| Raw data |
• • • •

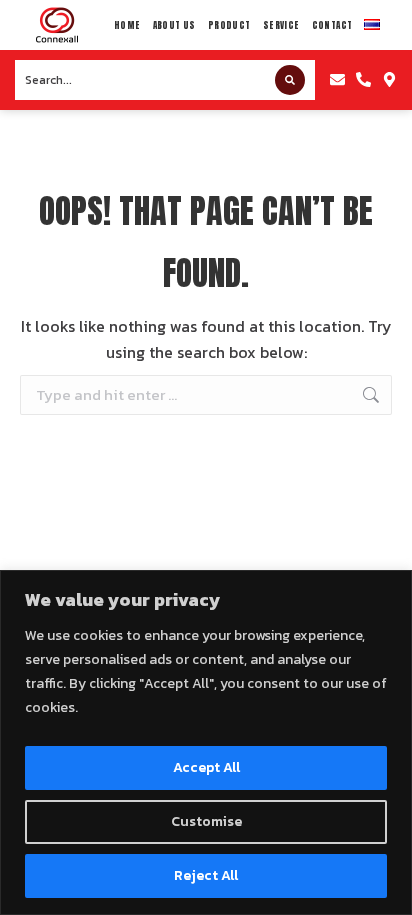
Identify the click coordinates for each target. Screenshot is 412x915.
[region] (206, 742)
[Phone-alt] (363, 80)
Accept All (206, 767)
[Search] (290, 80)
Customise (206, 821)
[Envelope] (338, 80)
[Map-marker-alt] (389, 80)
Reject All (206, 875)
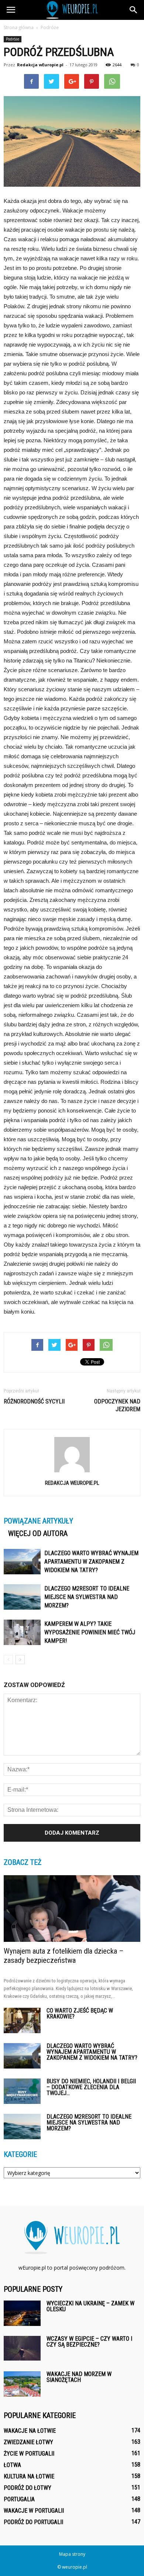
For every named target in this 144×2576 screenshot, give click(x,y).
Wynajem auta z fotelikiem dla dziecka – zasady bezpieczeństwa (64, 1956)
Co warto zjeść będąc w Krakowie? (80, 2013)
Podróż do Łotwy (27, 2487)
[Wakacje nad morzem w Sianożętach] (22, 2384)
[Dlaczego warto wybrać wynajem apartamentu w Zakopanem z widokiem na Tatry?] (22, 1561)
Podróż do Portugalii (33, 2522)
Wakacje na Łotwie (30, 2430)
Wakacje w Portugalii (34, 2510)
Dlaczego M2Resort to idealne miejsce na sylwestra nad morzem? (86, 1597)
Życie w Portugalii (29, 2453)
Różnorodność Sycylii (34, 1401)
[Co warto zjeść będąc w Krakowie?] (22, 2020)
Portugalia (19, 2499)
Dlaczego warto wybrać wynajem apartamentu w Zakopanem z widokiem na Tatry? (91, 1562)
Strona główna (19, 27)
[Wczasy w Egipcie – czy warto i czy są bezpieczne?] (22, 2348)
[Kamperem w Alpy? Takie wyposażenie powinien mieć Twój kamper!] (22, 1632)
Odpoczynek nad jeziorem (117, 1405)
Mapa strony (72, 2554)
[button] (133, 10)
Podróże (12, 39)
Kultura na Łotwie (29, 2476)
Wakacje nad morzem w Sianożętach (79, 2377)
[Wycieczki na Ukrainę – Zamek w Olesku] (22, 2313)
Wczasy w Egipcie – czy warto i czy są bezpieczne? (89, 2341)
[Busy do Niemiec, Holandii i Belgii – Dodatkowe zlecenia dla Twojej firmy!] (22, 2091)
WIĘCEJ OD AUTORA (38, 1533)
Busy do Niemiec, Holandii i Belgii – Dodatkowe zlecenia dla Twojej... (91, 2087)
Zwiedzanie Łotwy (28, 2442)
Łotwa (12, 2464)
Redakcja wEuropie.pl (40, 64)
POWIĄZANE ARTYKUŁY (38, 1521)
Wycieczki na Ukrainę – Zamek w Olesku (90, 2306)
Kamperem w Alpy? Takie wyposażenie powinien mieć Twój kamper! (89, 1632)
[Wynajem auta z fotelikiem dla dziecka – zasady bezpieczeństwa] (72, 1908)
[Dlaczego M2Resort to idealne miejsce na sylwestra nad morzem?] (22, 1597)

• • • •

| Exercise requirements |
What is wanted is an exact repeat of the lines from the one with "Wakacje w Portugalii (34, 2510)" through the last line of the listing above, and no other text.

| Answer for this exercise |
Wakacje w Portugalii (34, 2510)
Dlaczego M2Resort to idealne miejsce na sylwestra nad morzem? (86, 1597)
Życie w Portugalii (29, 2453)
Różnorodność Sycylii (34, 1401)
[Co warto zjeść będąc w Krakowie?] (22, 2020)
Portugalia (19, 2499)
Dlaczego warto wybrać wynajem apartamentu w Zakopanem z widokiem na Tatry? (91, 1562)
Strona główna (19, 27)
[Wczasy w Egipcie – czy warto i czy są bezpieczne?] (22, 2348)
[Kamperem w Alpy? Takie wyposażenie powinien mieć Twój kamper!] (22, 1632)
Odpoczynek nad jeziorem (117, 1405)
Mapa strony (72, 2554)
[button] (133, 10)
Podróże (12, 39)
Kultura na Łotwie (29, 2476)
Wakacje nad morzem w Sianożętach (79, 2377)
[Wycieczki na Ukrainę – Zamek w Olesku] (22, 2313)
Wczasy w Egipcie – czy warto i czy są bezpieczne? (89, 2341)
[Busy do Niemiec, Holandii i Belgii – Dodatkowe zlecenia dla Twojej firmy!] (22, 2091)
WIĘCEJ OD AUTORA (38, 1533)
Busy do Niemiec, Holandii i Belgii – Dodatkowe zlecenia dla Twojej... (91, 2087)
Zwiedzanie Łotwy (28, 2442)
Łotwa (12, 2464)
Redakcja wEuropie.pl (40, 64)
POWIĄZANE ARTYKUŁY (38, 1521)
Wycieczki na Ukrainę – Zamek w Olesku (90, 2306)
Kamperem w Alpy? Takie wyposażenie powinien mieć Twój kamper! (89, 1632)
[Wynajem auta z fotelikiem dla dziecka – zasady bezpieczeństwa] (72, 1908)
[Dlaczego M2Resort to idealne miejsce na sylwestra nad morzem?] (22, 1597)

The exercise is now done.